Table 4 Intra-set mean similarity of the compound data sets

DFP application with PubChem fingerprint and larger data sets

For three different thresholds (0.5, 0.6 and 0.7) the informational significant bit positions of PubChem, 198, 180, and 159 respectively, were selected using Differential Shannon Entropy implemented in IMMAN package software. Figure 5 shows the classical Shannon entropy average versus the average DFP/Tanimoto Similarity based in the 198 information significant bit positions obtained with a 0.5 threshold with IMMAN software. Figure 5 also displays the databases cluster membership on five clusters obtained with k-mean Euclidean distances implemented in WEKA software [26].

Fig. 5
figure 5

Relationship Shannon entropy and DFP/Tanimoto similarity and k-mean Euclidean clustering for the ten compound data sets in Table 2 at threshold of 0.5 threshold value

Similar to Figs. 4, 5 shows two main clusters that group together different data sets that contain chemically related compounds. For instance, in the larger cluster colored blue, all the data sets, with exception of PS15, are related to synthetic bioactive molecules. While the small two-member clusters, in red color, group FDA and Approved datasets. The one-member clusters correlates with the previously reported distinct nature of GRAS, MEGx, and Benzi compounds.

This general grouping of compound data sets in Fig. 5 is consistent with the probability distribution of the 198 significant bit positions recovered from the original databases represented by PubChem fingerprints. In Fig. 6 the datasets probability distributions can by grouped in a similar way to the cluster membership illustrated in Fig. 5.

Fig. 6
figure 6

Probability distribution of the 198 significant bit positions recovered from the original databases represented by PubChem fingerprint at threshold of 0.5

The same analysis was applied for 0.6 and 0.7 DFP thresholds. The implementation of this cutoff criteria led to a significant decrease in the resolution of the DFP to distinguish differences between the databases studied. The respective probability distributions and classical Shannon entropy average versus the average DFP/Tanimoto Similarity plots, with k-mean clustering, can be found in the Additional file 1: Figs. S6–S9.
- - - -
** Exercise requirements **
1 > In the passage on DFP with PubChem fingerprints, how many informational significant bit positions were selected at the 0.7 threshold?
2 > Transcribe the stretch from "DFP application with" through "WEKA software [26]." in the passage on DFP with PubChem fingerprints.
3 > According to the passage on DFP with PubChem fingerprints, what explains GRAS, MEGx, and Benzi each forming a one-member cluster in Fig. 5?
Rely solely on the passage on DFP with PubChem fingerprints when answering.

** Dataset records **
- - - -
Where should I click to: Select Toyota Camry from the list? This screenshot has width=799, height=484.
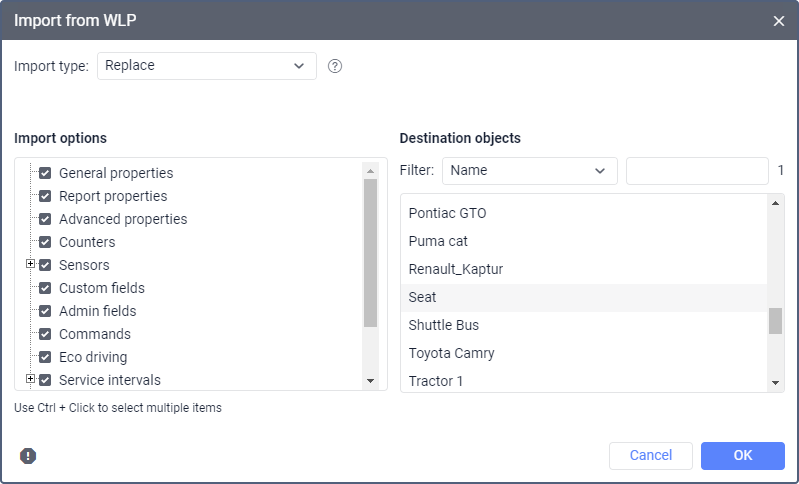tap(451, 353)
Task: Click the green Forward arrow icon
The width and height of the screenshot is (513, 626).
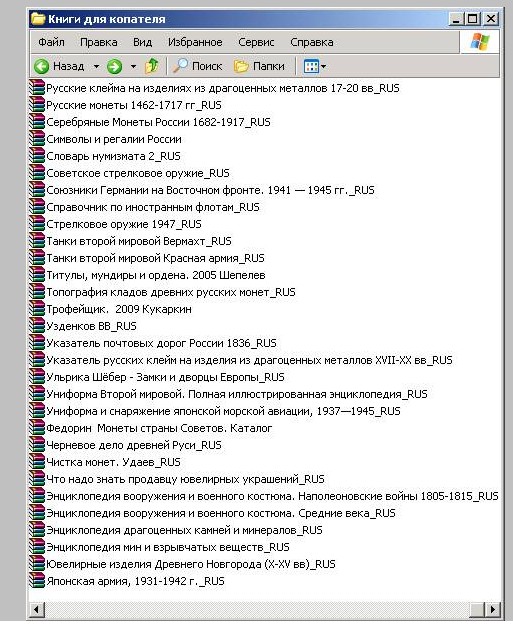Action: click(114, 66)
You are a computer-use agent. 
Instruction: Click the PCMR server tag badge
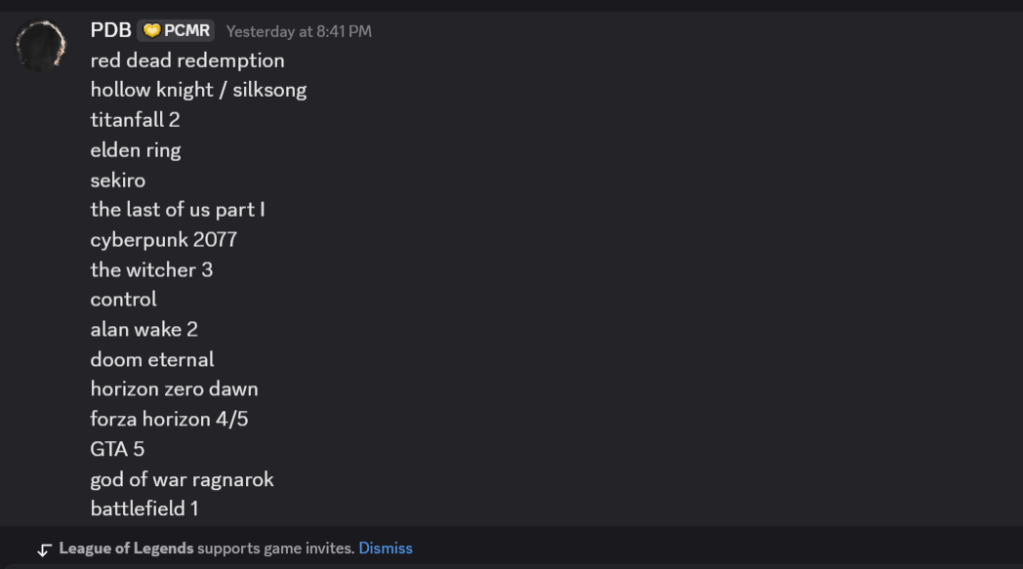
- - - -
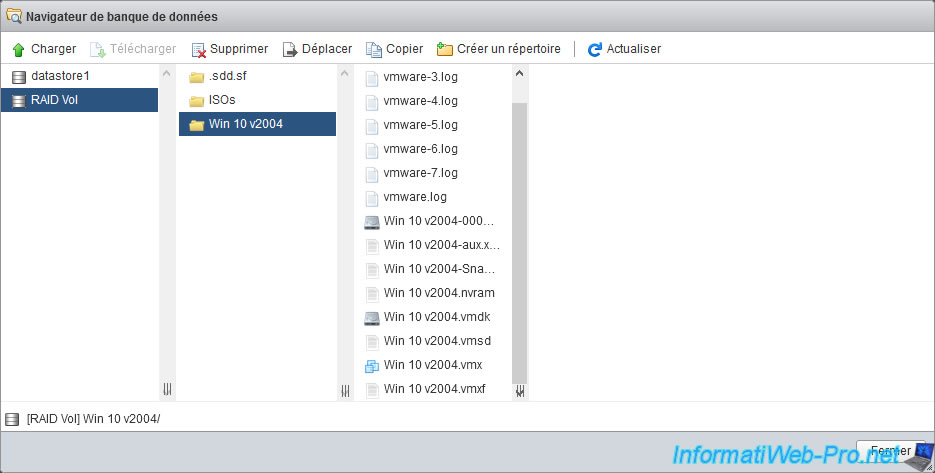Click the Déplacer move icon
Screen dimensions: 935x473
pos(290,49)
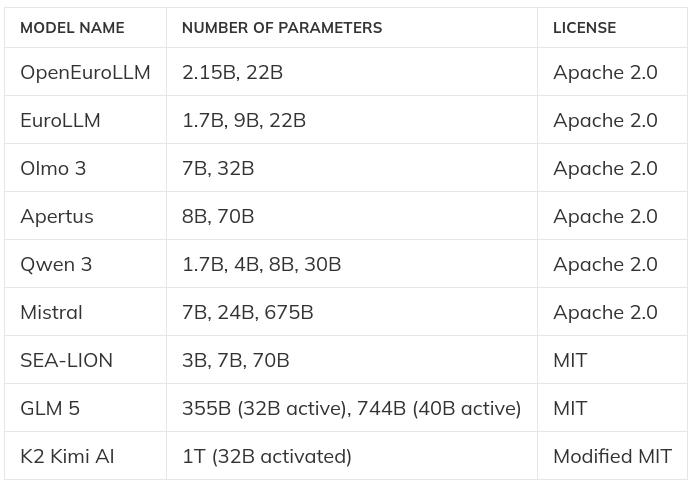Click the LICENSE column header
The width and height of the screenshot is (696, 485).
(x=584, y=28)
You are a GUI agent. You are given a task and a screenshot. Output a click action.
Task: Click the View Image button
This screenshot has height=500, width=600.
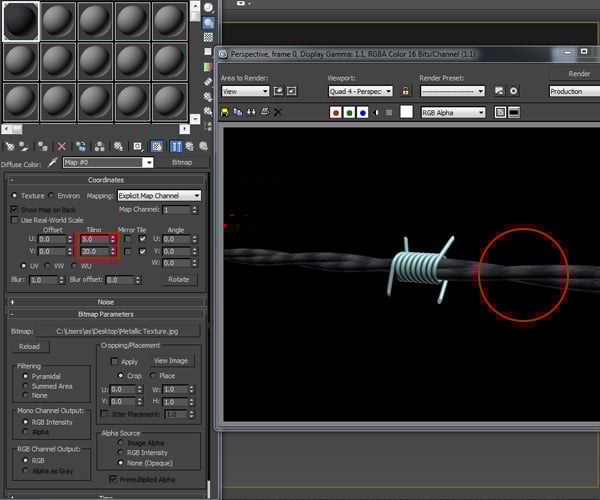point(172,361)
- - - -
** Your responses **
1 > 159 bit positions.

2 >
DFP application with PubChem fingerprint and larger data sets

For three different thresholds (0.5, 0.6 and 0.7) the informational significant bit positions of PubChem, 198, 180, and 159 respectively, were selected using Differential Shannon Entropy implemented in IMMAN package software. Figure 5 shows the classical Shannon entropy average versus the average DFP/Tanimoto Similarity based in the 198 information significant bit positions obtained with a 0.5 threshold with IMMAN software. Figure 5 also displays the databases cluster membership on five clusters obtained with k-mean Euclidean distances implemented in WEKA software [26].

3 > The passage says these one-member clusters correlate with the previously reported distinct nature of the GRAS, MEGx, and Benzi compounds.